Basically, I’m sure that any kind of analysis (including static analysis and indeed the tinderbox itself) will end up creating a huge amount of output; skimming through that is going to be quite hard, especially because a big part of that is likely to be false positives. I know this already because I did look through Coverity’s output for xine before, and it was hellish to go through the code and find the real issues; to the point that I think I found more security weaknesses on my own than through Coverity.
What I’m thinking of is something similar to Coverity’s interface to mark some problem as “not a problem” but with a twist: instead of having a single person accept that something is not a problem, let’s take a page out of the community-driven websites book: instead of having a single moderator, most community-driven websites nowadays have a scoring system; registered users (and sometimes non-registered as well, but let’s not go there for now) are able to add or subtract points to posts, comments and stuff like that to show or hide it. The site then allows to set a minimum threshold for the stuff to be displayed for any given user, so that the “worse” stuff does not appear.
Doing the same for the results would be probably also a good idea: you make it possible for users to help the review by marking one particular warning (coming from whatever source, the compiler or a static analysis tool) as unimportant (–1) or risky (+1). Now of course there is another matter: not all users are very good at finding bugs – especially security-related problems that static analysis is mostly going to look for – so they might mark as unimportant something that is really a problem.

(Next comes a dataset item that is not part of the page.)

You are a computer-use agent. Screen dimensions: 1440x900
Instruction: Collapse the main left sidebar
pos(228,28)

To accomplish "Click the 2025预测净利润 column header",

So at this point you need to have one further value, and that is the coefficient of knowledge of the users of the system: let’s say that somebody is registered in the system as a security expert (like Alex — who actually gave me the title of this post): his opinion about the importance of a warning is likely more interesting than that of a Joe user that has never done security work before. On the other hand handling all various developers by hand would be taxing for the admins, so I’d probably foresee some categorisation like this:
- normal users: they know the language so they can find possible problems;
- apprentices: they know the language, and they have done some work but nothing major;
- experts: they know the language and have done non-trivial contributions to a number of projects;
- security experts: manually accredited developers who work in particular on security areas.
To find out how many contributions an user has made, the easiest way would probably be to link the accounts to ohloh which would make its measuring now quite useful.
There is then the need for gathering skill data out of the running system: taking security experts as the main standard track, if an user has been selecting as valid and false positives some warnings the same way the security experts have been (that is, before the security experts expressed their opinion), it would increase their coefficient, while making mistakes would decrease their coefficient as they would be unreliable.
Now this is probably a bit complex to implement, but if it doesn’t exist already and somebody feels like starting working on it, I’d be happy to help gathering the logs data to feed it!
Beside a score of severity, maybe a static analysis annotation should have a tag that places it into categories of bugs or false positives. So for example if a static analysis tool has a certain heuristic which is wrong, a human may annotate a potential bug not only with “-1 unimportant” but also with a “bogus because this variable can never overflow”, which is a tag that can apply to many such sites. Real bugs can be tagged with “use after free” or “memory leak” or “lock inversion”, etc. This would make scanning a list of potential bugs easier, may make verifying scores easier, may be useful in improving the analysis tools.